Pfalz-Ticker Weniger Badetote in Rheinland-Pfalz [mit Grafik]

Die Anzahl der Badetoten ist im Vergleich zu 2018 deutlich gesunken.
Die Anzahl der Badetoten ist im Vergleich zu 2018 deutlich gesunken.

2019 kamen bei Badeunfällen deutlich weniger Menschen ums Leben als noch 2018. Das hat die Deutsche Lebensrettungsgesellschaft (DLRG) am Donnerstag mitgeteilt. Starben im letzten Jahr in rheinland-pfälzischen Gewässern neun Menschen, waren es 2018 noch 22. Deutschlandweit starben laut DLRG im Jahr 2019 mindestens 417 Menschen im Wasser. (2018: 504). Die meisten Ertrunkenen verzeichnet Bayern mit 95 Todesopfern.

Die meisten Menschen ertrinken in Binnengewässern

Als häufigsten Ertrinkungsort listet die DLRG Seen und Teiche.
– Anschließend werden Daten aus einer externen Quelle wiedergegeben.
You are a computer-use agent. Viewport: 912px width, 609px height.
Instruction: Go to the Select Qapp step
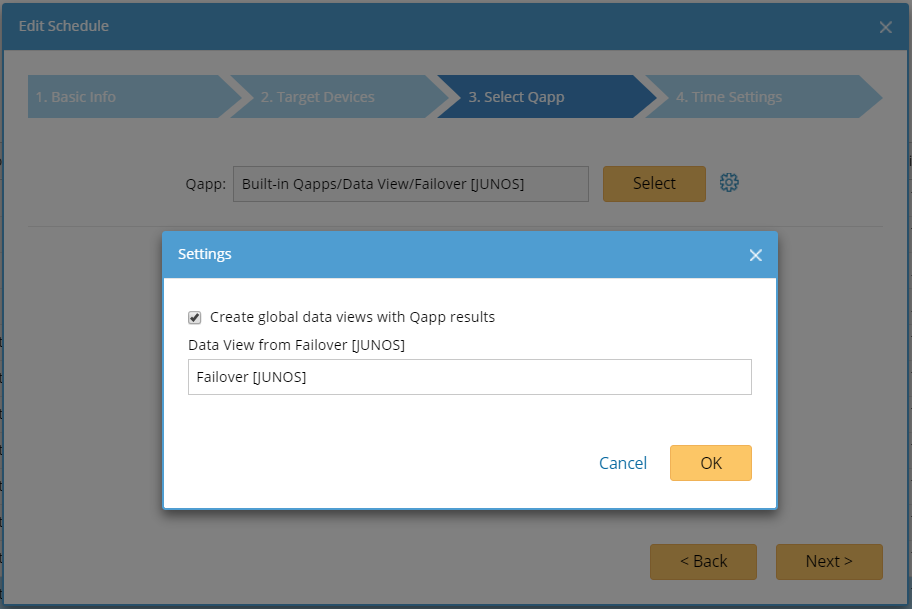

Auf Platz zwei folgen Flüsse. Damit ertrinken die meisten Menschen mit 87 Prozent der Fälle in Binnengewässern. Dass die Anzahl der Toten gegenüber 2018 deutschlandweit sank, liegt laut DLRG daran, dass sich besonders heiße Tage mit einigen Regentagen, Tagen mit kühleren Temperaturen und starken Unwettern abwechselten. In den Monaten mit besonders schönem Wetter starben demnach die meisten Menschen.

Fast 80 Prozent der bundesweit Ertrunkenen seien Männer gewesen. Dies sei vor allem auf geringeres Risikobewusstsein und Selbstüberschätzung, aber auch Alkoholkonsum zurückzuführen, sagte ein DLRG-Sprecher.